Passage shown:
==================================================

South African agricultural stakeholders want to increase exports to BRIC(S) countries. This message came sharply in a hybrid event the Agricultural Business Chamber of SA (Agbiz) had with its members, commodity organizations and government representatives on March 19. The event’s primary focus was to explore how South Africa’s agriculture and agribusiness sectors could gain more traction within BRICS. This theme is premised on the observation that South Africa’s agricultural sector is expanding and is ripe to contest more international markets.
In the next few years, the sector could enjoy a growth spurt, especially if the support by government policies, including the master plan on agriculture and agro-processing, come into play. To get a sense of how South Africa’s agricultural sector has expanded in the recent past decade, consider the sector’s production volume since 2010, which has grown by 19%. Notably, the Bureau for Food and Agricultural Policy’s long-term projections also present an optimistic picture of South Africa’s agricultural output growth going to 2030. The key message here is that South Africa’s agriculture is growing, and export markets should be diversified and expanded to accommodate the fields’ output volumes.
Bolstering the proposal for export-market expansion is that some of South Africa’s agricultural products outputs have already surpassed targets set out in the National Development Plan (NDP) in 2012. These include citrus, macadamias, dairy and pork, amongst others. Meanwhile, the soybeans, avocados, apples, and table grapes are fast approaching the NDP levels. This added production and expected growth in other major crops, fruits, vegetables, and livestock need new and growing markets. The new markets that the sector should be looking more at are in BRICS. The industry should hone a BRICS strategy complemented by robust bilateral engagements with each of the countries.
I’ve recently noted in this column that South Africa’s agricultural sector is highly export-orientated, with exports accounting for roughly half of the production in value terms, about US$10,2 billion in 2020. Notably, just last week, colleagues from the citrus industry announced that the “South African citrus industry would likely break all previous export season records with an estimated 158,7 million cartons in 2021. If the estimate is reached, it will represent a third consecutive season of record export volumes, with 130 million cartons exported in 2019, followed by 146 million cartons in 2020.” Moreover, the industry estimates indicate that the available citrus for exports could increase by 300 000 tonnes over the next three years.

==================================================

Collected data:

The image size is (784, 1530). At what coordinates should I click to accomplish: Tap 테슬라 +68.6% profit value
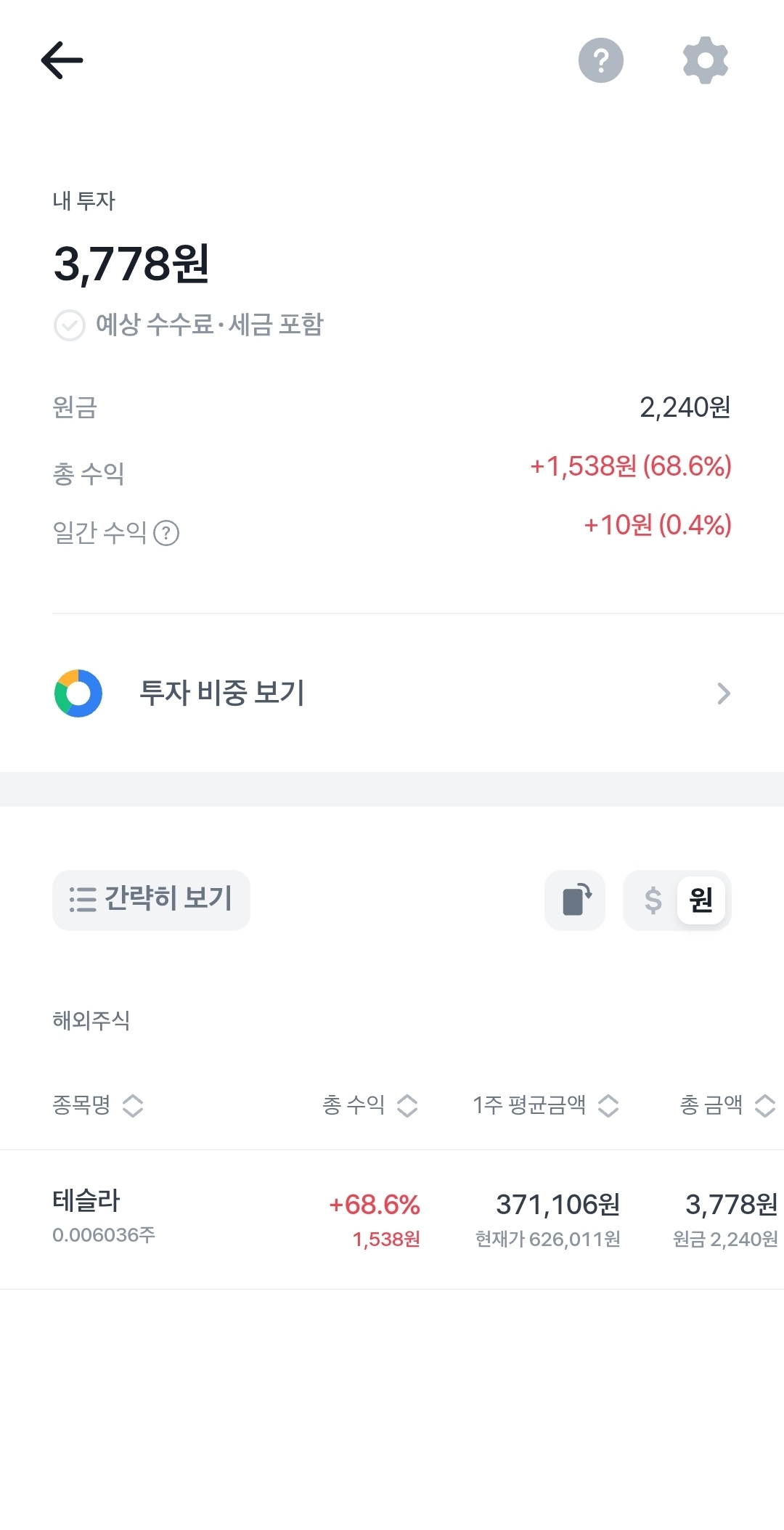click(x=375, y=1205)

==================================================

Task description: Carry on the piece about South African agricultural exports to BRICS countries, starting right after its last sentence about citrus available for export.

Written response:
The expected growth in South Africa’s agriculture and export markets also calls for increased attention to logistical efficiencies at the ports. South Africa has thus far managed to achieve some efficiency gains. The industry has been working with the government and other stakeholders, such as Transnet, to smooth the ports’ flow. There is ongoing work at Transnet to decongest the Durban port. The multi-stakeholder cooperation was vital in enabling higher export volumes during a pandemic, and this saw South Africa recording the aforementioned second-largest value on record of about US$10,2 billion in 2020.
Back to the BRICS story, the attractive markets within this grouping are China and India. This is because they account for sizeable agricultural import volumes, have growing populations, fast-growing economies, and changing consumer taste. South African policymakers’ engagements with their BRIC(S) counterparts should be to lower tariffs for certain agricultural products and address the non-tariff barriers. Consider wine trade in China – the likes of Australia and Chile accessed the Chinese market at 0% preferential tariffs. Meanwhile, South African producers face 14% import tariffs. Hence, competition has been challenging for the wine industry and a range of agricultural products. It is also crucial that the industry pays closer attention to geopolitical developments in this region. China has sanctioned Australia for criticizing some of its policy positions. These sanctions entail trade restrictions. Other countries have been able to take advantage of Australia’s gap to meet China’s import demand.